畠中恵 『おまけのこ』

おまけのこ (新潮文庫)
 妖たちですら関わることを拒む「狐者異(こわい)」。長崎屋に現れてそこに居合わせた者たちに混乱を与える狐者異ですが、誰からも拒絶されるその存在に、若だんなの一太郎は心を痛めます(『こわい』)。
 長崎屋を訪れた際に、印籠を持ち帰ってしまった紅白粉問屋の孫娘のお雛。眠りに付いた彼女の元に、印籠の持ち主である長崎屋に棲み付く付喪神の屏風のぞきが現れますが、お雛はそれを夢だと思い心に引っかかっている悩みを打ち明けます。病的にまで白粉を塗りたくる彼女をそのまま受け入れてくれる婚約者に、素顔に近い薄化粧姿を見せるようにと屏風のぞきは言いますが…(『畳紙』)。
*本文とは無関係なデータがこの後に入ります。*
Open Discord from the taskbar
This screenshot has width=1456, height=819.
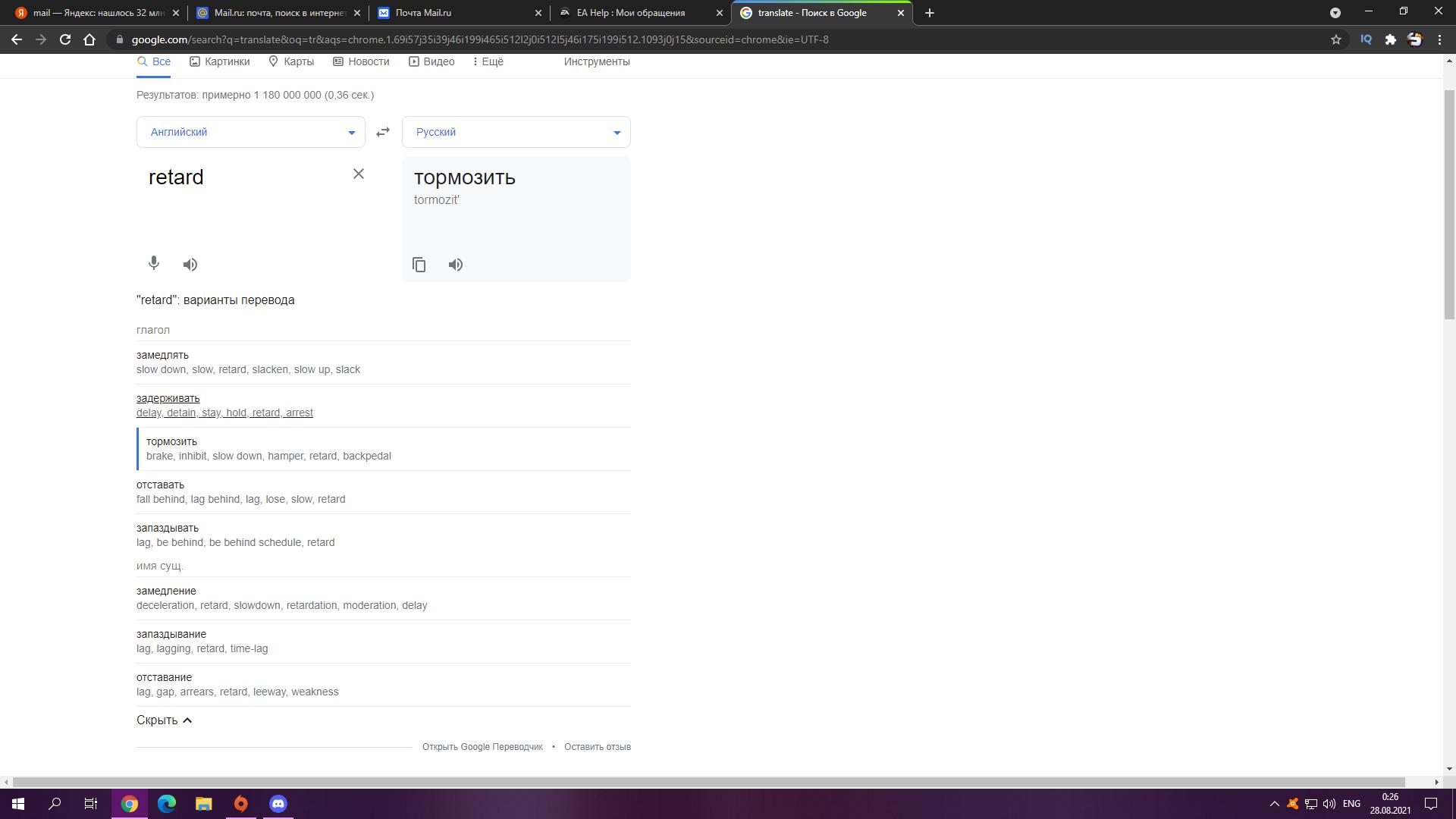click(x=278, y=804)
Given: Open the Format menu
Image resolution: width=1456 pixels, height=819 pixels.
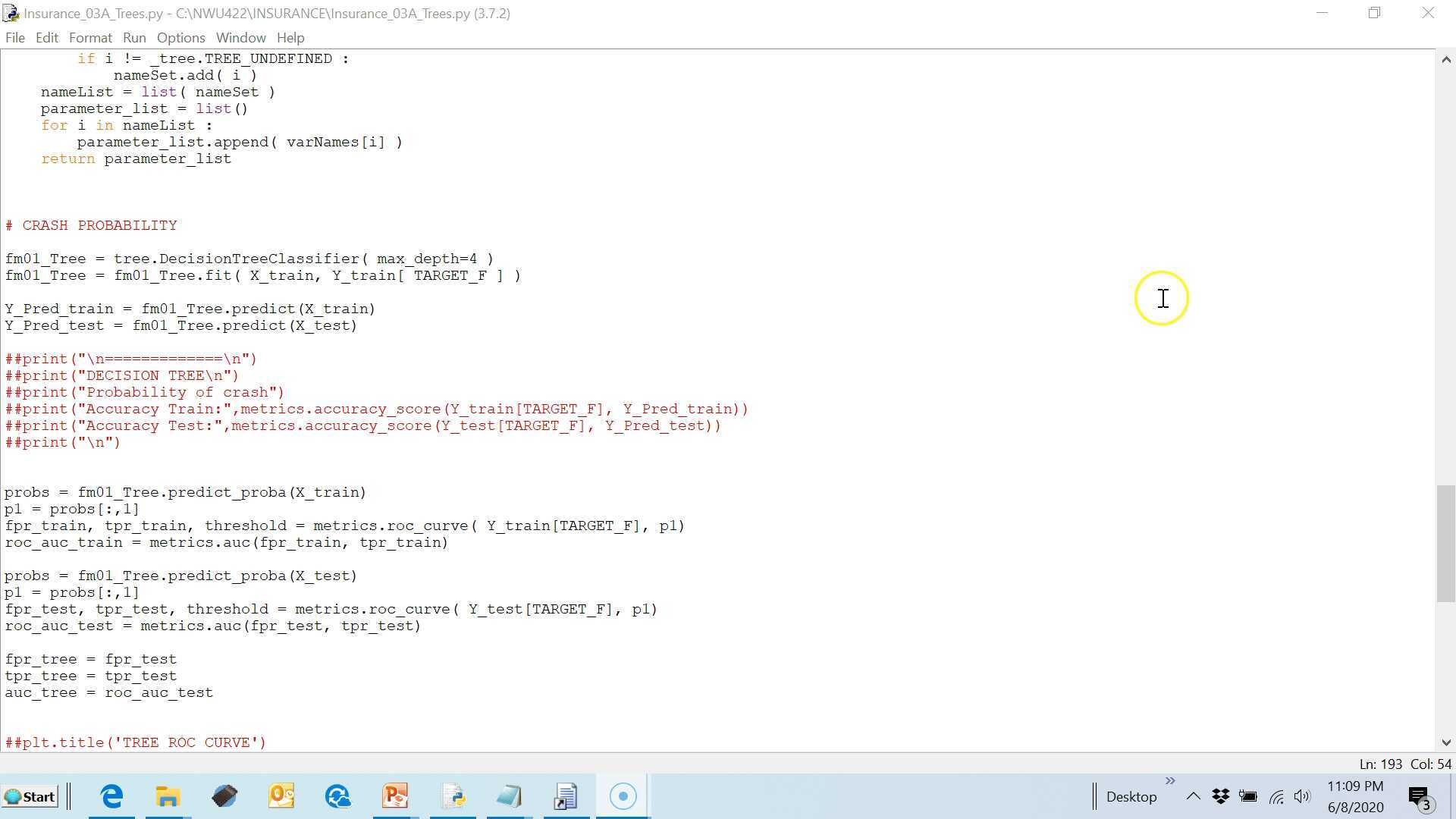Looking at the screenshot, I should click(x=90, y=37).
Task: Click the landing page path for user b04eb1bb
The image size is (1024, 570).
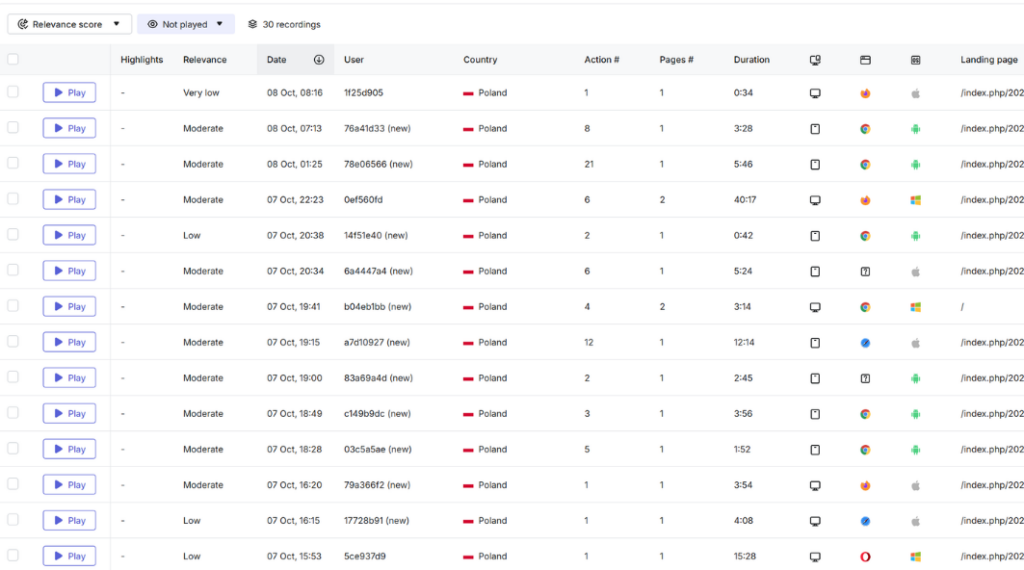Action: click(962, 307)
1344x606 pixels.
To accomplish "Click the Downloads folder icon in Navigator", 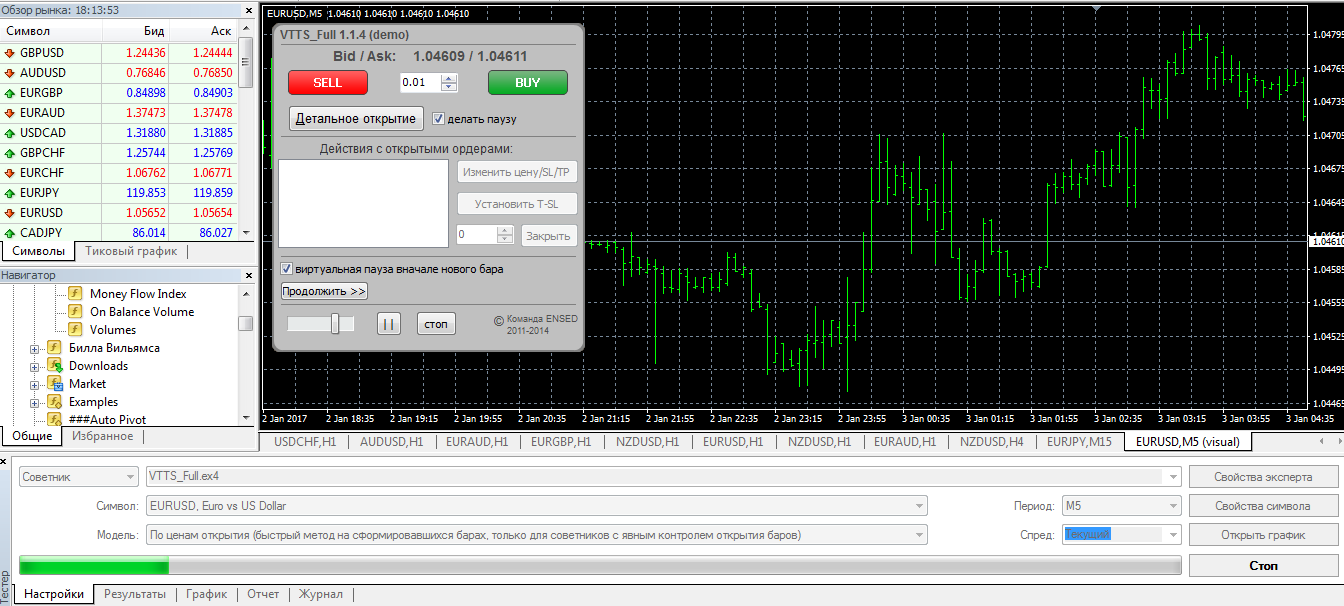I will (54, 366).
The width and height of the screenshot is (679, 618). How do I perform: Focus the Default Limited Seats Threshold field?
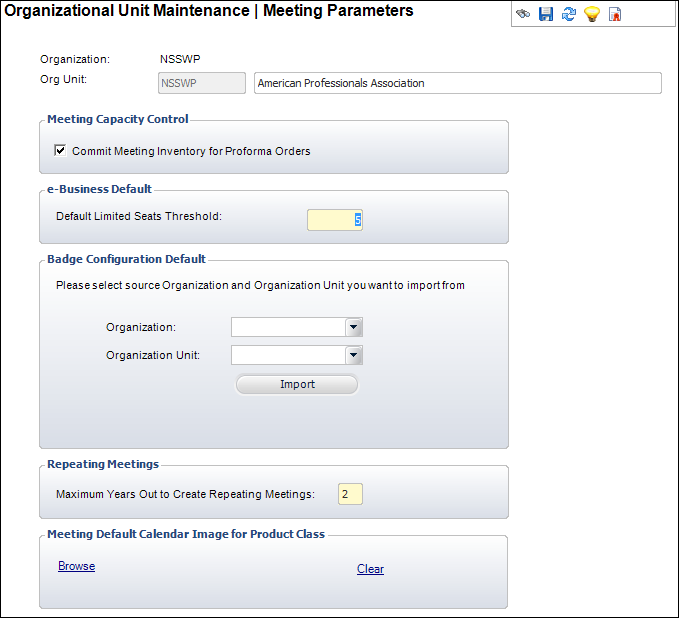335,220
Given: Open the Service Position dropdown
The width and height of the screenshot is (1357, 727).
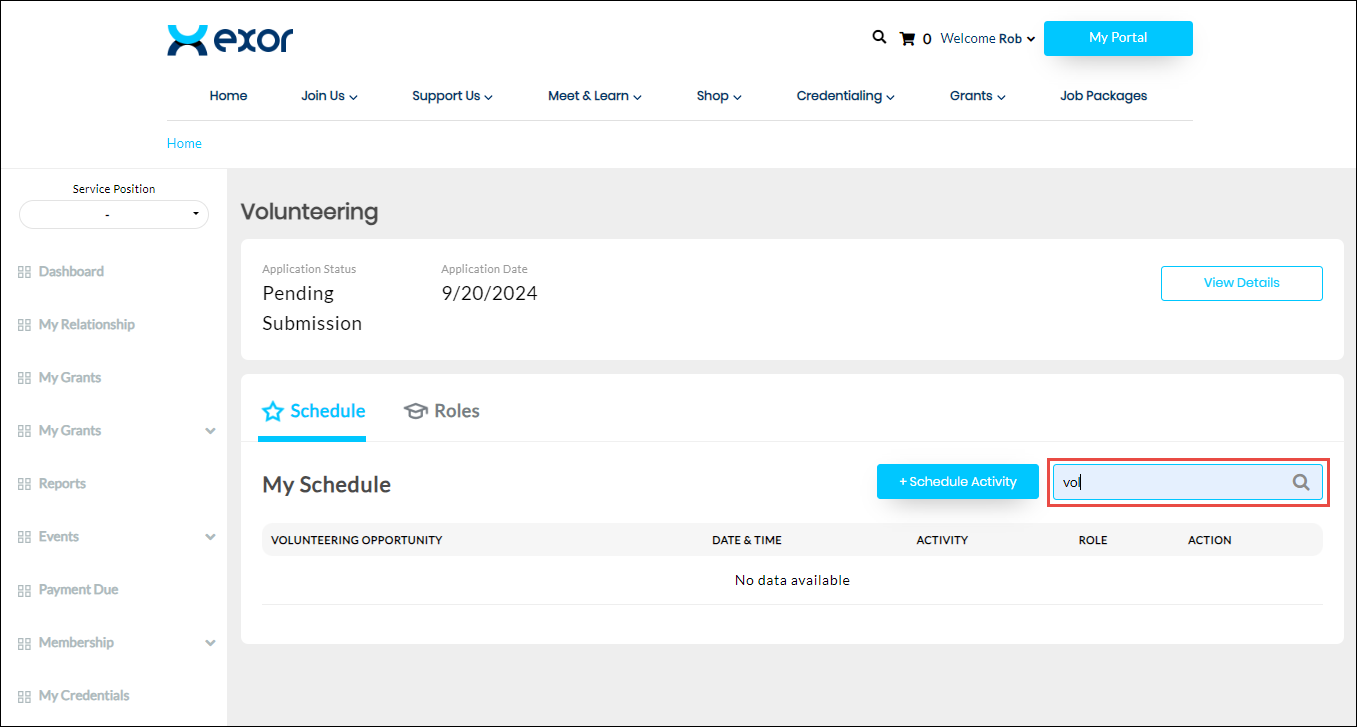Looking at the screenshot, I should [x=114, y=214].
 病弱で寝付いてばかりのため、一緒に遊ぶ友達もいなかった長崎屋の若だんな一太郎の五歳の頃。江戸の町には、飛縁魔という妖が現れるという噂が流れる中、「影女」を見たという子どもたちが相次ぎます。数少ない友人の栄吉と影女を探すことを手伝う一太郎は、影女の行動の裏にあるものに気付きます(『動く影』)。
 吉原の楼閣にいる禿(かむろ)を足抜けさせるのだと、若だんなの一太郎はある奇策を講じます。事情を問い質した手代たちや父親とともに当日に吉原へ向かった若だんなですが、思わぬ事態が起こって…(『ありんすこく』)。
 娘の婚礼を控えた天城屋は、娘のために真珠を使った櫛を職人に作らせることにしましたが、訪れた長崎屋で櫛職人が何者かに襲われ、高価な真珠が消えてしまいます。消えた真珠に関しては長崎屋に棲み付く鳴屋が絡んでいることを直感した若だんなの一太郎ですが…(『おまけのこ』)。

 これまで以上に、妖たちにスポットライトをてた作品が印象的な短編集。
 表題作の『おまけのこ』では、小さな冒険をすることになる鳴家の愛らしさと、外の世界で災難に見舞われた鳴家を声だけで「うちの子」と断言する若だんなとの絆が、何とも心温まる一作となっています。
 その一方で、頭の「こわい」では、いかに情を尽くしても歩み寄れない存在がいるという、苦さもまた寓話的に描かれます。
 謎解き要素はこれまでの既刊作品と比べて薄いものの、妖と人間、それぞれの登場人物たちの心情を細やかに描いたシリーズ短編集。